Liz Truss draws fire after blaming ‘economic establishment’ for her downfall

Liz Truss has attracted widespread attention after claiming she was forced out of office by the “powerful economic establishment” who refused to prioritize growth.

The former prime minister, who has only been in office for 49 days and has made Britain’s financial crisis the focus of the pensions industry, defended the idea in a 4,000-word essay in The Sunday Telegraph..

He said that while he was not “blameless” during his own collapse, he was “not given a real opportunity to implement my policies with a very strong economic establishment, coupled with a lack of political support”.

Truss targeted various opponents for his economic agenda including the Whitehall “blob”, the IMF, US president Joe Biden and even members of the Conservative party.

“I assumed when I entered Downing Street that my mandate would be respected and accepted. How wrong I was,” he wrote.

His argument that the biggest unfunded tax cut in 50 years is the right policy to boost the UK economy was rejected on Sunday by party members and participants in the financial markets, who said he ignored the public finances of the lenders. to the UK. That raises the cost of government debt and sends the element of responsible investment-led pension sector into a tailspin.

Business secretary Grant Shapps on Sunday said the government must “get the basics right” in the economy before cutting taxes.
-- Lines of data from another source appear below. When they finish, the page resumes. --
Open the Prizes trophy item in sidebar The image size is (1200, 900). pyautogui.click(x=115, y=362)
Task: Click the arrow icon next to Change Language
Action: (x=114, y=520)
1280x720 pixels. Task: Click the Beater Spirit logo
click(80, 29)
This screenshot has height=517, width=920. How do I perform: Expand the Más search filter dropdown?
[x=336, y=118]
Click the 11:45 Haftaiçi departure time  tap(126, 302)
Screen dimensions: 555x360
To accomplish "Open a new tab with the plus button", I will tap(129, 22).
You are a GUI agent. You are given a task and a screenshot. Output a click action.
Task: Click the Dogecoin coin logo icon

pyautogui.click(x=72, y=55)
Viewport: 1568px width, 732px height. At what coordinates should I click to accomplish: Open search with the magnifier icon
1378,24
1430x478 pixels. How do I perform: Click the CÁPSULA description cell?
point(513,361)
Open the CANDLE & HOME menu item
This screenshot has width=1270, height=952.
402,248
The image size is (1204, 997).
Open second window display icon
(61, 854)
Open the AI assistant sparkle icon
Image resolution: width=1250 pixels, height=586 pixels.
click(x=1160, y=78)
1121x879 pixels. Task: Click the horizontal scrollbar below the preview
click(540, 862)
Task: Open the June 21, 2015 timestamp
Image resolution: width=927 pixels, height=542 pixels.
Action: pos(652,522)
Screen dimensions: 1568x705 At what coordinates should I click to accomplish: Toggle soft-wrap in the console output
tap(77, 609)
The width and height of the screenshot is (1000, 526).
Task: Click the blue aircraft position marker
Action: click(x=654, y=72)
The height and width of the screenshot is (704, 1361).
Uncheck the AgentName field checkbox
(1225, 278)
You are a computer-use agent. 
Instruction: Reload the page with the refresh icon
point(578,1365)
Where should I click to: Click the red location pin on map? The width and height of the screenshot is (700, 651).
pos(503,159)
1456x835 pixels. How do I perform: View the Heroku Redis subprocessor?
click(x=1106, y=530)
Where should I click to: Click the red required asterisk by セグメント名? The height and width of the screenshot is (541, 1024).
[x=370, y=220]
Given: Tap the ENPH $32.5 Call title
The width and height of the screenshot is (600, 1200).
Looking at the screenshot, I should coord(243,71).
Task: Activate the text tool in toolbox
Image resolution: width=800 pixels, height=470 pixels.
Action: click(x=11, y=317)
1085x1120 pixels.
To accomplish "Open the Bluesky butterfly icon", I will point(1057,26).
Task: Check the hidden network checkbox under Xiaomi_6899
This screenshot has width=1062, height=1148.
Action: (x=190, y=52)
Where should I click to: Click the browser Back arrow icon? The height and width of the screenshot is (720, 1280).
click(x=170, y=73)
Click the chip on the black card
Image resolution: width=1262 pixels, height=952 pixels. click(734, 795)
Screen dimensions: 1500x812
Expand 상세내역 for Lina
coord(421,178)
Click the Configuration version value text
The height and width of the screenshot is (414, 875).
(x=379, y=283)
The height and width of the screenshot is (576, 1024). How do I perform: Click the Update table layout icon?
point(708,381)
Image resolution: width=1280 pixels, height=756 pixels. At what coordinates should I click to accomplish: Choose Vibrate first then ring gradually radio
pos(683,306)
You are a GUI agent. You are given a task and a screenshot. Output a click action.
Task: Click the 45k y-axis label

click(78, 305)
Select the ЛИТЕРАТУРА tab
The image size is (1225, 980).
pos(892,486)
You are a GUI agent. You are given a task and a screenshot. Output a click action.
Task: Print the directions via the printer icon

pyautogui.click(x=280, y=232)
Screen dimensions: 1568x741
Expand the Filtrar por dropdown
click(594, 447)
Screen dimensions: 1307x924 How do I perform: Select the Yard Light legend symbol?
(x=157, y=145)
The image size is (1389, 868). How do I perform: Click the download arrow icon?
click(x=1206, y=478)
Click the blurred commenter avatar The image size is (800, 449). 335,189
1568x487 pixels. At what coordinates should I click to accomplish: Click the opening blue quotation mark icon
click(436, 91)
“I notice they are not preparing the ground for this big tax change,” he told Sky News Sophy Ridge on Sunday program. “What you have to do is solve the big structural problems first, solve the inflation first, solve the debt, and then you look at the tax cuts.”

Simon French, chief economist at Panmure Gordon, said that after reading Truss’s essay, he was “surprised by how little he knows about the role of the UK’s main economic institutions, namely the Office for Budget Responsibility, the Bank of England and the Treasury”.

He said that investors appreciate the role of the institution in increasing the credibility of the economy and, “you cannot manage the medium-sized G7 economy – which investors should no longer be exposed to. [funds] for – without credibility”.

Rupert Harrison, portfolio manager at BlackRock and former adviser to George Osborne when he was chancellor, made fun of Truss interference in the forecast and assessment of the policy by the OBR.

He said that he said something like, “I believe that two plus two equals five, but the same old orthodoxy keeps coming up with the same old answer.”

Although Truss’s premiership was seen as a disaster, his analysis of Britain’s economic woes resonated with right-wing Tory MPs and posed a threat to Rishi Sunak.

The prime minister has been weakened by scandals affecting cabinet ministers and faces tough decisions on the Northern Ireland protocol and small boats legislation. Truss has opened a new front by repeating the economic debate.

Tory MPs generally say Truss has failed to deliver on his economic plan, but many believe aggressive tax cuts are the best way to stimulate growth.

Simon Clarke, a former cabinet minister under Truss, and colleagues set up a new Conservative Growth Group to promote the case for tax cuts and deregulation, a view supported by dozens of Tory MPs.

Former Conservative party leader Sir Jake Berry said he agreed with Truss’s “diagnosis of the ills facing the country”.

“I think he accepted in this story that the recipe we wrote – (for) I have to take part of the blame – was not sent in the right way,” he told the BBC One Sunday with Laura Kuenssberg. “But I think we need to cut taxes, we need to create a growing economy, that’s what people want.”